§ **Quoted passage**:
####################

|The Lookout columns
|What I Say
More Reasons to Live Here
By Frank Gruber
September 19, 2011 -- Last week my wife and I had Dodger tickets. She teaches at USC and the plan was for me to take the Number 10 bus to downtown L.A.; she would pick me up at Pico and Olive and we’d drive to the stadium.
While I was waiting for the bus at the Promenade stop on Santa Monica Boulevard, there was a couple from Australia, with a boy who looked about six or seven, who were also waiting for the 10. (I could tell they were from Australia because of their accents and because the husband had a shirt that said “Australian Association of Professional Photographers.”)
We boarded the bus and they took seats right behind me. I couldn’t help but overhear them talking about how they were going to Dodger Stadium, and I couldn’t help but turn around to ask why Australians were going to a baseball game. The woman turned out to be a travel writer, one who likes to write about local sporting events in the towns and cities she visits.

####################

§ **Collected data**:

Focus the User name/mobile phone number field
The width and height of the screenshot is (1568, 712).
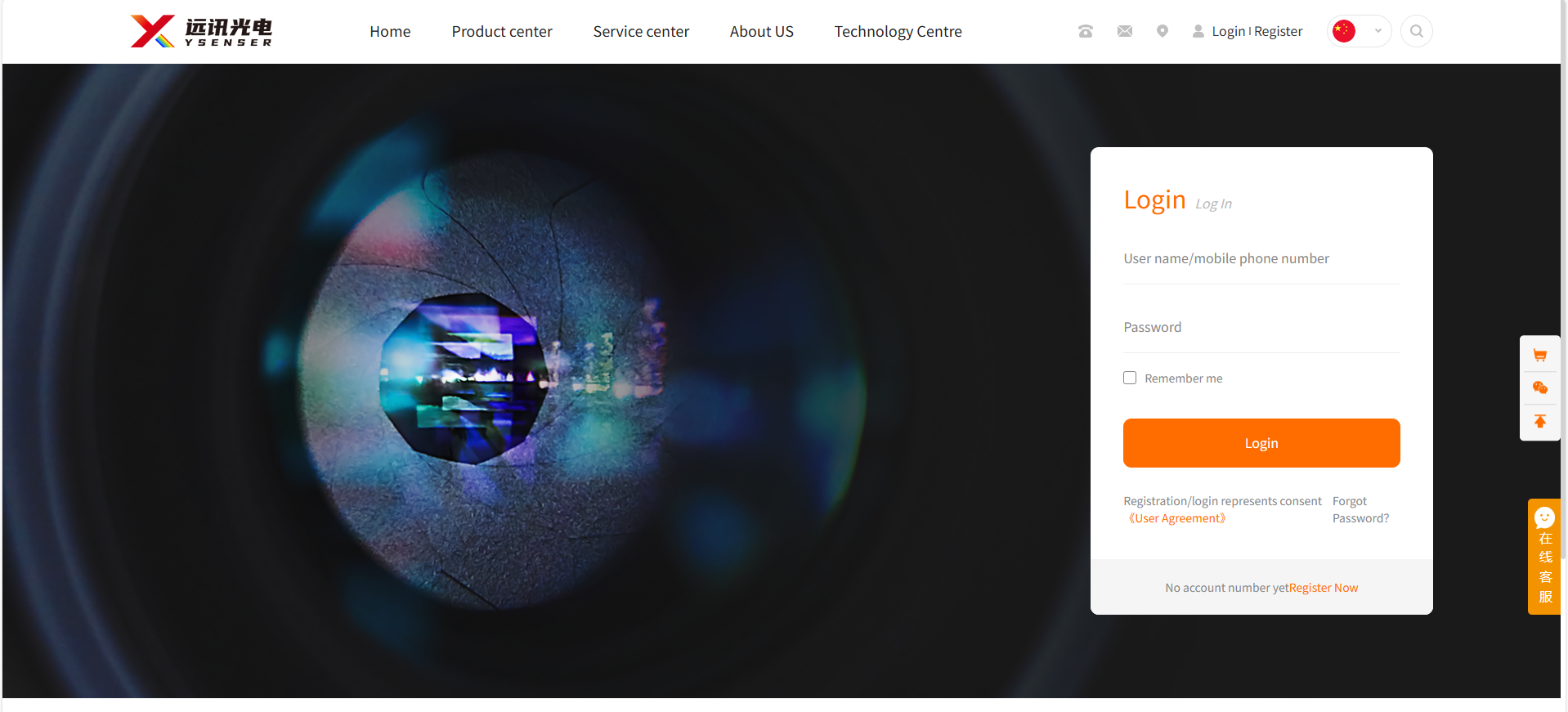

####################

§ **Task set**:
**a.** List every place name that appears in the column about the bus ride to a Dodger game.
**b.** In the column about the bus ride to a Dodger game, what was the Australian woman's occupation?
**c.** Write the passage that follows the final sentence of the column about the bus ride to a Dodger game.

§ **Answers for the tasks**:
**a.** USC; downtown L.A.; Pico and Olive; Dodger Stadium; the Promenade stop on Santa Monica Boulevard; Australia

**b.** She was a travel writer who likes to write about local sporting events in the places she visits.

**c.**
The result of all this was that a long conversation ensued, about travel, Santa Monica, local politics here and there, the trip they were going to make to Yosemite and through the Sierras, etc. But the first thing was that they asked me to explain the rules of baseball. Have you ever tried to do that? It’s like teaching English to someone from Tibet.
I started with the concept of an out, and how outs can be made. After I had explained the difference between a force out and a tag play, but long before I could get to the infield fly rule, the woman suddenly interrupted and said, “this sounds like softball!”
I like living in a town that’s a tourist attraction.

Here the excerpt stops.